SOURCE MATERIAL =>

*** Begin section ***

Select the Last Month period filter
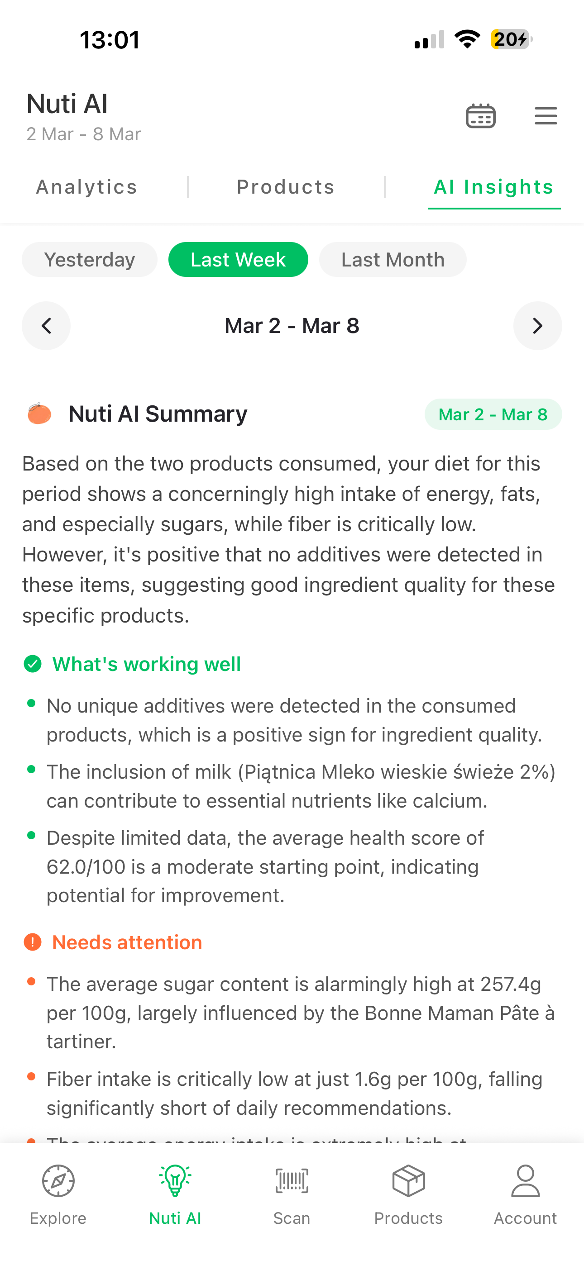This screenshot has height=1265, width=584. tap(392, 260)
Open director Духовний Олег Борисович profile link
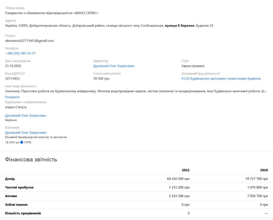 (x=114, y=66)
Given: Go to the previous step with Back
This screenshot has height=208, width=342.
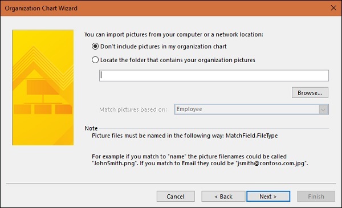Looking at the screenshot, I should (223, 197).
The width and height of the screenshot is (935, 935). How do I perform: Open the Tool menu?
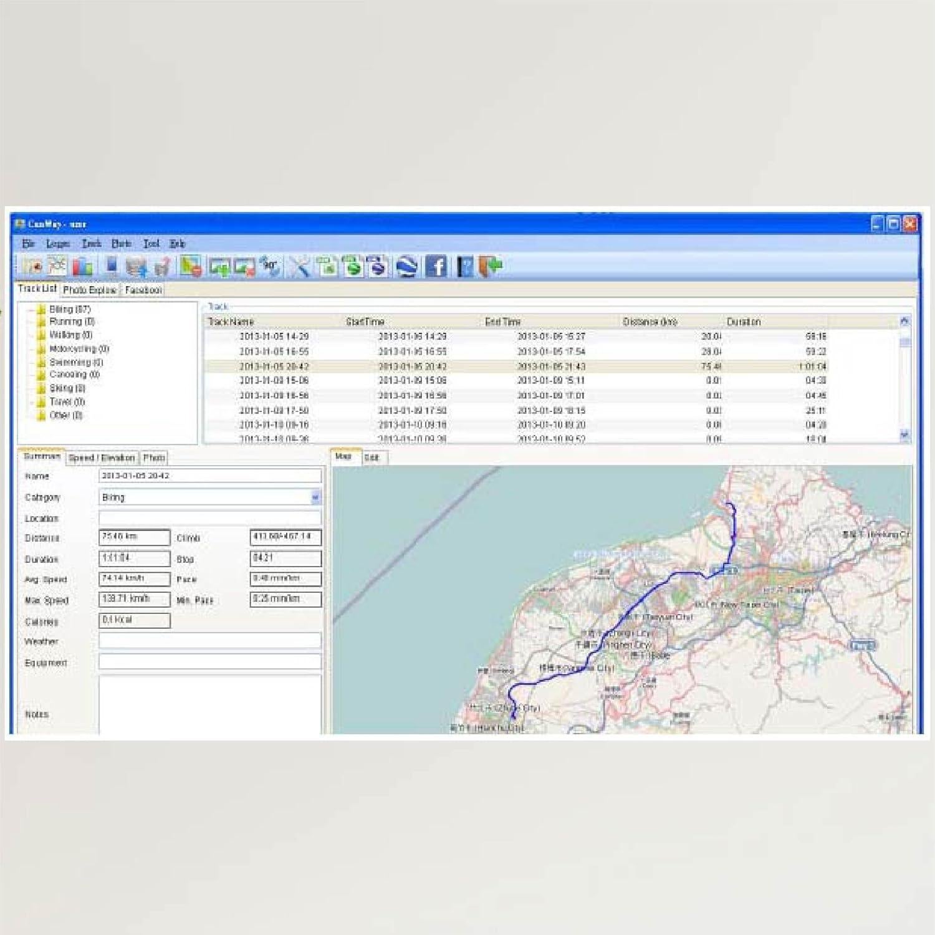151,244
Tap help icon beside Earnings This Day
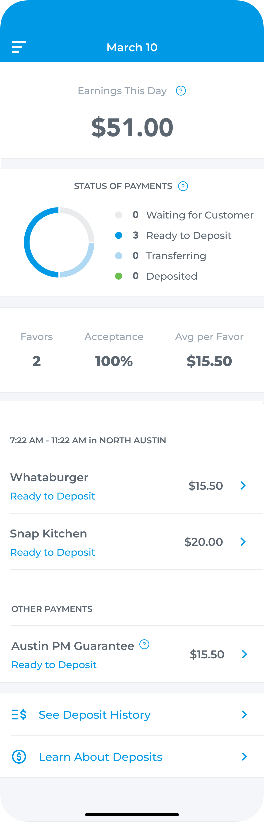The width and height of the screenshot is (264, 822). click(x=181, y=91)
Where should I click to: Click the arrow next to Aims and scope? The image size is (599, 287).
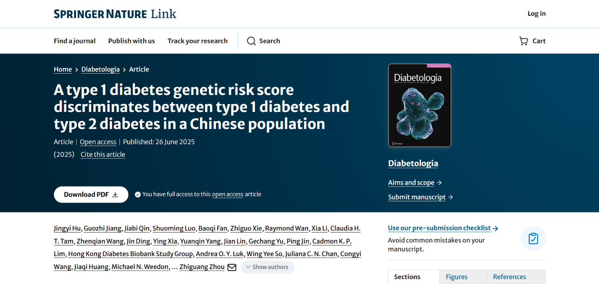click(x=439, y=183)
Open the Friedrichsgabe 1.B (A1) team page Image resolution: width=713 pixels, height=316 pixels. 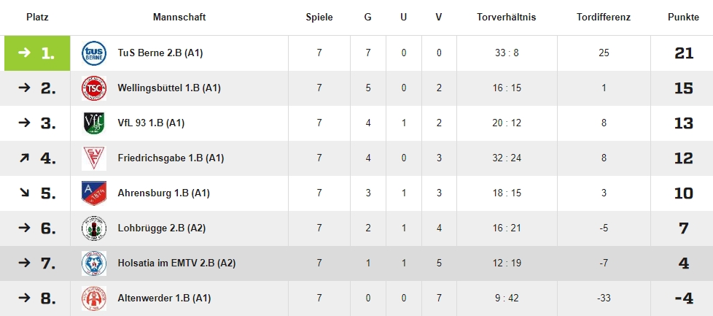(x=171, y=158)
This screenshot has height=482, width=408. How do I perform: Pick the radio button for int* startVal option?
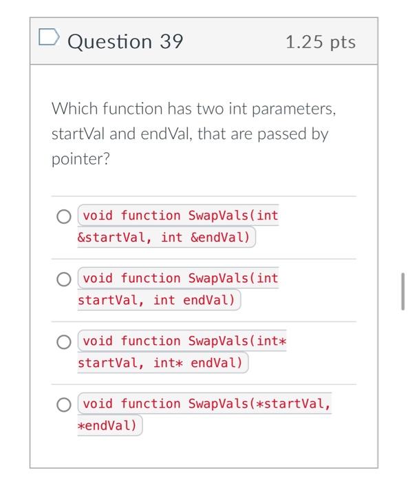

*** End section ***

EXERCISE PROMPT => Each line from the beginning of the entries up to and including the one containing "Given: Go to the previous step with Back" must be restated exactly. Pictures are to be left out.

RESULT OF THE EXERCISE =>
Select the Last Month period filter
This screenshot has height=1265, width=584. tap(392, 260)
Open director Духовний Олег Борисович profile link
 (x=114, y=66)
Given: Go to the previous step with Back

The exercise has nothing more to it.